PROBLEM » The lines to transcribe begin with the one containing "The width and" and end with the last line below; reproduce them exactly, without the pictures.
------ MATERIAL FOR THE TASK ------
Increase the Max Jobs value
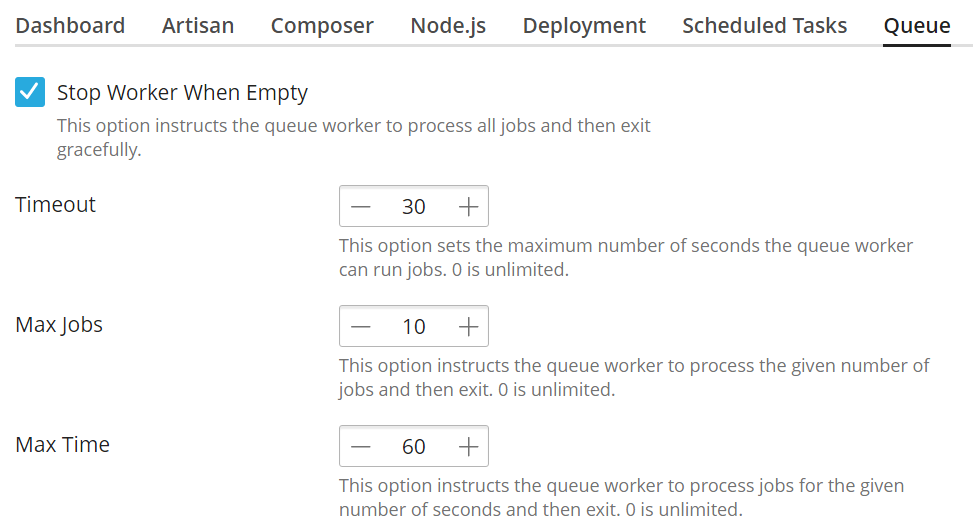This screenshot has height=532, width=973. (468, 327)
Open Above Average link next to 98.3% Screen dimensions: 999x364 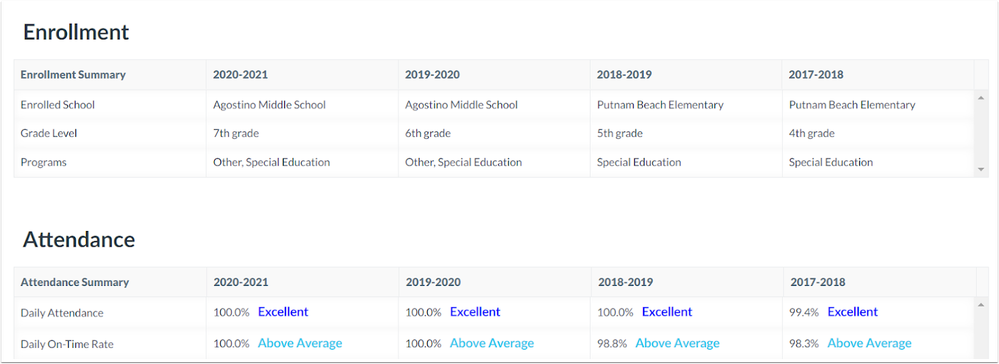(x=869, y=343)
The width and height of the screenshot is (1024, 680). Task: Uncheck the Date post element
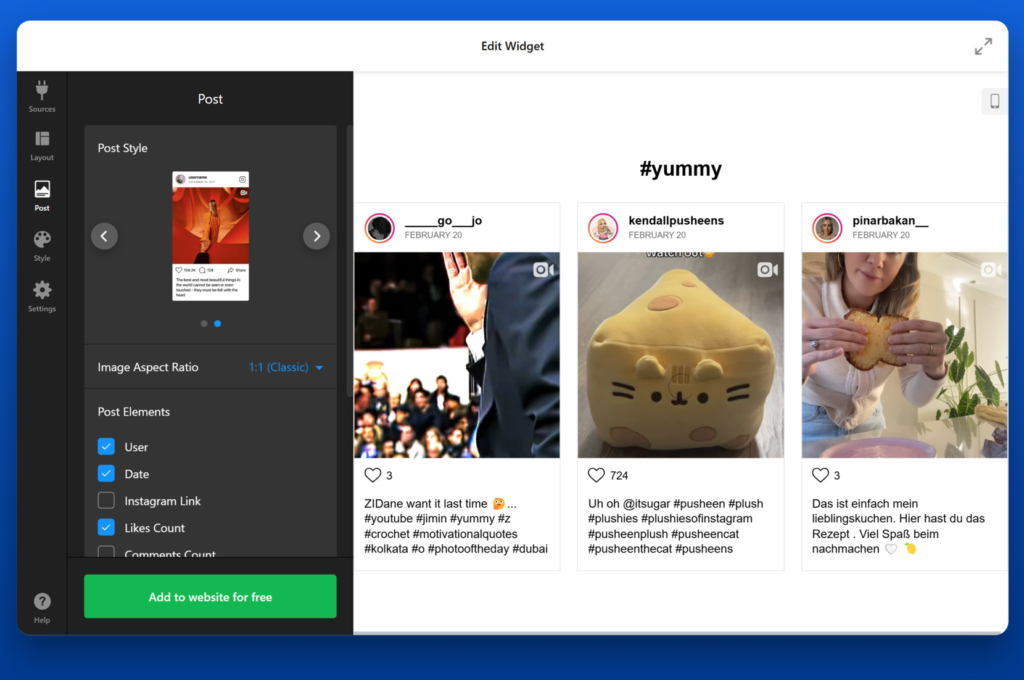pos(107,473)
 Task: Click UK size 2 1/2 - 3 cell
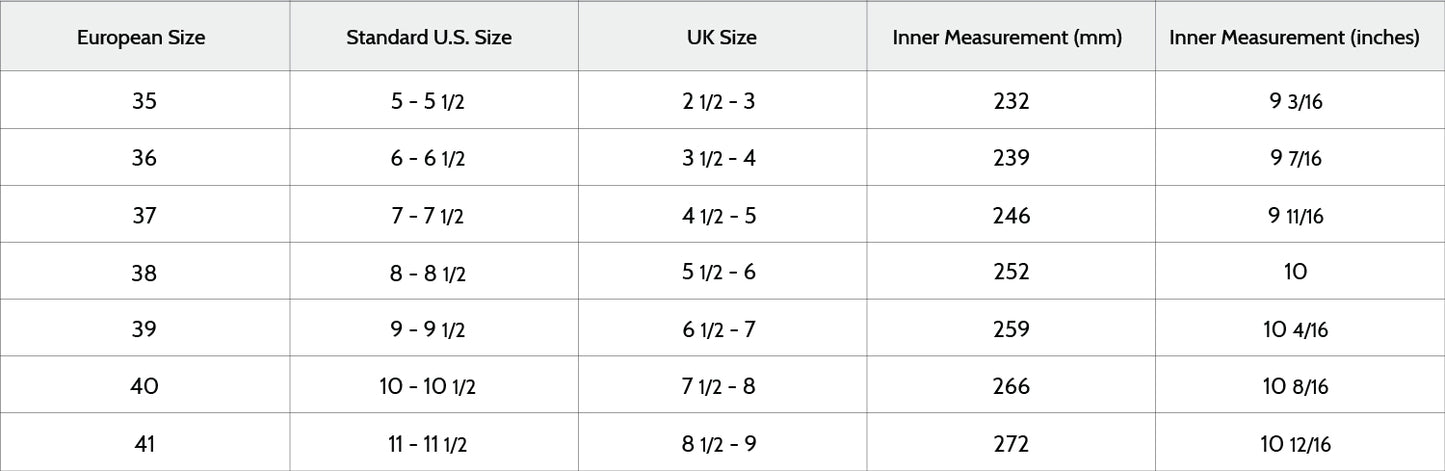coord(719,101)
------
EXERCISE SOLUTION »
The width and height of the screenshot is (1024, 680). Task: Uncheck the Date post element
pos(107,473)
 Task: Click UK size 2 1/2 - 3 cell
coord(719,101)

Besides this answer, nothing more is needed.